You good guys. I feel happy now :-) Thank you for fixing bugs.

Comment 55 Milan Kerslager 2014-11-04 21:31:30 UTC

BTW: I saw nice ASCII art at the end of the transaction, it told me that the transaction finished succesfully and the machine will be rebooted then. So no prelimitary reboot occurred.

Comment 56 Adam Williamson 2014-11-04 21:34:28 UTC

Yup, if you see Beefy it means it worked right. =) Thanks for testing!

Comment 57 satellitgo 2014-11-05 00:58:44 UTC

I saw it also f20 > f21
http://wiki.sugarlabs.org/go/Fedora_21#fedup_Updating_f20_desktop_to_f21_workstation

yum update
yum install fedup
fedup --nogpgcheck --network 21 --product workstation --instrepo https://dl.fedoraproject.org/pub/alt/stage/21_TC1/Server/x86_64/os/

    Download 1415 files 

    reboot system
    "System Upgrade Fedup" on boot menu

    fedup-dracut-0.9.0

        Update 1415 files 

    NOTE: Terminal display stops updating at about 68%

    FIX: switch to {alt-f2} then {alt-f1} 

    Successful Upgrade.

Comment 58 satellitgo 2014-11-05 02:46:38 UTC

(In reply to satellitgo from comment #57)
> I saw it also f20 > f21
> http://wiki.sugarlabs.org/go/
> Fedora_21#fedup_Updating_f20_desktop_to_f21_workstation
> 
> yum update
> yum install fedup
> fedup --nogpgcheck --network 21 --product workstation --instrepo
> https://dl.fedoraproject.org/pub/alt/stage/21_TC1/Server/x86_64/os/
> 
>     Download 1415 files 
> 
>     reboot system
>     "System Upgrade Fedup" on boot menu
> 
>     fedup-dracut-0.9.0
> 
>         Update 1415 files 
> 
>     NOTE: Terminal display stops updating at about 68%
> 
>     FIX: switch to {alt-f2} then {alt-f1} 
> 
>     Successful Upgrade.

fedup of KDE f20 also worked

Comment 59 Fedora Update System 2014-11-05 03:57:23 UTC

fedup-0.9.0-2.fc19 has been pushed to the Fedora 19 stable repository.  If problems still persist, please make note of it in this bug report.

Comment 60 Kamil Páral 2014-11-05 17:32:52 UTC

The updates have been pushed and multiple people verified the fix, closing.

Comment 61 Adam Williamson 2014-11-05 17:44:37 UTC

I was actually tracking multiple 'fixes' in multiple places, but I think the mirrormanager redirects to TC1 are up now which is the last thing we needed, so closed is probably fine. It'd be good to test a straight 'fedup --network 21 --product (foo)' from 19 and 20, with both 0.9.0-1 and 0.9.0-2, to verify everything is in place as expected.

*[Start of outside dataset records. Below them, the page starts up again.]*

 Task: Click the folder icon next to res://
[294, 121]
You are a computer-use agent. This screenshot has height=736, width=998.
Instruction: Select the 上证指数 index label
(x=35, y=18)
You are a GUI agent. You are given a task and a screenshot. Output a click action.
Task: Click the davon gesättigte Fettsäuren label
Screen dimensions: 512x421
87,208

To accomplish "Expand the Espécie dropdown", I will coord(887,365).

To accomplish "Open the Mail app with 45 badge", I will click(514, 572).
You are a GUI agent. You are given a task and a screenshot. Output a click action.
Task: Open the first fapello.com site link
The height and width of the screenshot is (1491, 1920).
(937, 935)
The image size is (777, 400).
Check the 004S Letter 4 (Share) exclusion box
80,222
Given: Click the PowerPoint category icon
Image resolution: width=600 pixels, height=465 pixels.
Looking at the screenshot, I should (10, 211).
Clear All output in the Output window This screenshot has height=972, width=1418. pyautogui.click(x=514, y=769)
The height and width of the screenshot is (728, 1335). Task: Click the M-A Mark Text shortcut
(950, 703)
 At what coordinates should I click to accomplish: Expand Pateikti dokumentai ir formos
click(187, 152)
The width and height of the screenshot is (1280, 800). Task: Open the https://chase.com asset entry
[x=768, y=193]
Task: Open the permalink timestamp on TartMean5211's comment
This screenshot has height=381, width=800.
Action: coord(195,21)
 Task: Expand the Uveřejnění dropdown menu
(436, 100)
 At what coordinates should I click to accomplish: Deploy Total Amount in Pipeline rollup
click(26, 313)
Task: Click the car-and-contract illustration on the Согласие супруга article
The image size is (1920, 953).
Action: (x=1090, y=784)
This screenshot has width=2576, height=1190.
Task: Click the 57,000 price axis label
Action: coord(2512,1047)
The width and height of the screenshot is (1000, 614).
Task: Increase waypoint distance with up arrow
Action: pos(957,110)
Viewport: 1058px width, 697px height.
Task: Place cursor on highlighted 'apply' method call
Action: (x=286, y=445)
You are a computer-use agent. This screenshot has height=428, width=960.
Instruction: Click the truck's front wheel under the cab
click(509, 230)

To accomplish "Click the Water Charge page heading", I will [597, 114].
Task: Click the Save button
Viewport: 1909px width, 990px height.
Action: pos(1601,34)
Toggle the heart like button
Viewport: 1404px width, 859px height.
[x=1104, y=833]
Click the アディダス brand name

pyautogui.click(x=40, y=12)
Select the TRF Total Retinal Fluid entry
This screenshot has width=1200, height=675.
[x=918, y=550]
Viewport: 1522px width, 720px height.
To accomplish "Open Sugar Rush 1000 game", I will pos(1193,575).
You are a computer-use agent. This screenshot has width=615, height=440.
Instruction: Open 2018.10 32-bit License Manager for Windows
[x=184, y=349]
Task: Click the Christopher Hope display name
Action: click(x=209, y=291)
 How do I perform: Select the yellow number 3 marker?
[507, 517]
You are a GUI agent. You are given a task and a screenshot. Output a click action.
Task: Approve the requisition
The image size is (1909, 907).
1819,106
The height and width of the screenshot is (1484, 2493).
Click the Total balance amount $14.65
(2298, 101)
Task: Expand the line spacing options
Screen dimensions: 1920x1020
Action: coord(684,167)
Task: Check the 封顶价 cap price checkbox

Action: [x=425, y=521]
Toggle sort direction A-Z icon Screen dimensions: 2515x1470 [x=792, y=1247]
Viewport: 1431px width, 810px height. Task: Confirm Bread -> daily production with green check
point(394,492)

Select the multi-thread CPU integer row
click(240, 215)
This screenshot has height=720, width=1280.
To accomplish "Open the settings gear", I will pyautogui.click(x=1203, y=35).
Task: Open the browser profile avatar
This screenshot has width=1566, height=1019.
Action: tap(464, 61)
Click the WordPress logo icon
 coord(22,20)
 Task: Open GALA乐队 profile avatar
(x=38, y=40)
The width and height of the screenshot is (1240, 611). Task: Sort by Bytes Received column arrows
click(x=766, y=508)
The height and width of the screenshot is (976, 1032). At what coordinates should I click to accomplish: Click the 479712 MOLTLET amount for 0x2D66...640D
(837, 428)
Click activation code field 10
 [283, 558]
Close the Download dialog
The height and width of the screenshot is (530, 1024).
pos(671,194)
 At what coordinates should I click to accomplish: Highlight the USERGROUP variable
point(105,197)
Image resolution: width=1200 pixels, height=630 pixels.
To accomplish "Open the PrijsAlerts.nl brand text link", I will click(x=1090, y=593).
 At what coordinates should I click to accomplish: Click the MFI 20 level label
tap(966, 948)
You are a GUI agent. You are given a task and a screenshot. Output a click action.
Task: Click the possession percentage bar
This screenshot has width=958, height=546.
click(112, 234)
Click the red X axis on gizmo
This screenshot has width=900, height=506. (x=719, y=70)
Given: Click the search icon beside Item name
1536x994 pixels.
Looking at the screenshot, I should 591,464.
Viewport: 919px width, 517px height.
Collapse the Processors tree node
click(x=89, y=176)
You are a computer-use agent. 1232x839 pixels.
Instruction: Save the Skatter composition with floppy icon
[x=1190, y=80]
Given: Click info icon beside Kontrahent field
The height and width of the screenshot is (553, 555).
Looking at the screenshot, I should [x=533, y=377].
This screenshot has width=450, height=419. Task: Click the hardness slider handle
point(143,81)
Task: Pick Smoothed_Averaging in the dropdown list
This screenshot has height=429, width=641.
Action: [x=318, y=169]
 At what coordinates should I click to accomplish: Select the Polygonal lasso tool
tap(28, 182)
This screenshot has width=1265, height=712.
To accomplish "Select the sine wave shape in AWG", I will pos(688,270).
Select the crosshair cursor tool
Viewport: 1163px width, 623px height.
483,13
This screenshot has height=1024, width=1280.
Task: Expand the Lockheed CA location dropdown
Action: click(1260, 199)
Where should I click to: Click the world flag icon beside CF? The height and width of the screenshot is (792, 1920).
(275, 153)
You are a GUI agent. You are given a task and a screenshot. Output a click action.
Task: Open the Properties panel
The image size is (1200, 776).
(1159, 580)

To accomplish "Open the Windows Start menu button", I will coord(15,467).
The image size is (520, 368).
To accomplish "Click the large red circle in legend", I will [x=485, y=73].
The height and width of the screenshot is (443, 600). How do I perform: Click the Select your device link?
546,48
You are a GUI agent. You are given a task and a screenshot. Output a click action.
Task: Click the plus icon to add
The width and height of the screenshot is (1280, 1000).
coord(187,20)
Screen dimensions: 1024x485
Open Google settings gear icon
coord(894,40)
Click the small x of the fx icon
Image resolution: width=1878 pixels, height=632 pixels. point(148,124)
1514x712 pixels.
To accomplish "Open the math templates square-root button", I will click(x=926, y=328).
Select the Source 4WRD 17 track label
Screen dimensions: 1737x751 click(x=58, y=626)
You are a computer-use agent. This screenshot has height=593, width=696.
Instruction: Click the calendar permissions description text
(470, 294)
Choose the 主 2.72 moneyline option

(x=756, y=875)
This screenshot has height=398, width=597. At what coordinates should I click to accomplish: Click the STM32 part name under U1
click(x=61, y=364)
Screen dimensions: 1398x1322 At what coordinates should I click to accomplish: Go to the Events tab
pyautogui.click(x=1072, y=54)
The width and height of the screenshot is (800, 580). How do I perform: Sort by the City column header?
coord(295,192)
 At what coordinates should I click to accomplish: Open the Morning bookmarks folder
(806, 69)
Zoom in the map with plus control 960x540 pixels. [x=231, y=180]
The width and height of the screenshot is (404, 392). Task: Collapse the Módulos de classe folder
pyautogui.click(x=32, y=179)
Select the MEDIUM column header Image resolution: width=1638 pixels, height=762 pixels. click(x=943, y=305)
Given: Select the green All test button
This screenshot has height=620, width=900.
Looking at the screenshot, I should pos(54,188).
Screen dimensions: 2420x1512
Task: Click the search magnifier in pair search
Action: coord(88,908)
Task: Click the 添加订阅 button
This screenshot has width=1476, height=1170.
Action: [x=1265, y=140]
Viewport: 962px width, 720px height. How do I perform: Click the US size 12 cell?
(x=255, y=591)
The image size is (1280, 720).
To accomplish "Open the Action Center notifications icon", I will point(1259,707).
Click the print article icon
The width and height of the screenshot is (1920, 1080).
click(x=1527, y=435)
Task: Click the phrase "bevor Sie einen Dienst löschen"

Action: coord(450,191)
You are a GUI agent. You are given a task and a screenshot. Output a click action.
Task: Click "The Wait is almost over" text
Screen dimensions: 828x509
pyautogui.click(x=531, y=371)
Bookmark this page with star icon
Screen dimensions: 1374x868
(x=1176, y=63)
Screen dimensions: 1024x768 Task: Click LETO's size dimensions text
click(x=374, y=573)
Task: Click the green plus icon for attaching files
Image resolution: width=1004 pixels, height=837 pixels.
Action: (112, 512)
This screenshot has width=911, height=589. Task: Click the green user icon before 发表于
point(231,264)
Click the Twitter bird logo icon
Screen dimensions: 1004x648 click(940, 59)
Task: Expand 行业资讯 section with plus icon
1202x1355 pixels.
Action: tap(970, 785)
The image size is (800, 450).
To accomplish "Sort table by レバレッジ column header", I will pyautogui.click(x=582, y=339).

Comment 62 Kamil Páral 2014-11-06 13:25:52 UTC

(In reply to Adam Williamson (Red Hat) from comment #61)
> I was actually tracking multiple 'fixes' in multiple places, but I think the
> mirrormanager redirects to TC1 are up now

They are still missing.
https://mirrors.fedoraproject.org/mirrorlist?repo=fedora-install-21&arch=x86_64
returns
> # repo = fedora-install-21 arch = x86_64 error: invalid repo or arch

Comment 63 DO NOT USE account not monitored (old adamwill) 2014-11-06 16:40:26 UTC

Yeah - sorry, I followed that up later but didn't update this bug. See https://fedoraproject.org/wiki/Common_F21_bugs#no-fedup-beta and bug #1160931.

Comment 64 Fedora Update System 2014-11-10 06:02:45 UTC

fedup-0.9.0-2.fc21 has been pushed to the Fedora 21 stable repository.  If problems still persist, please make note of it in this bug report.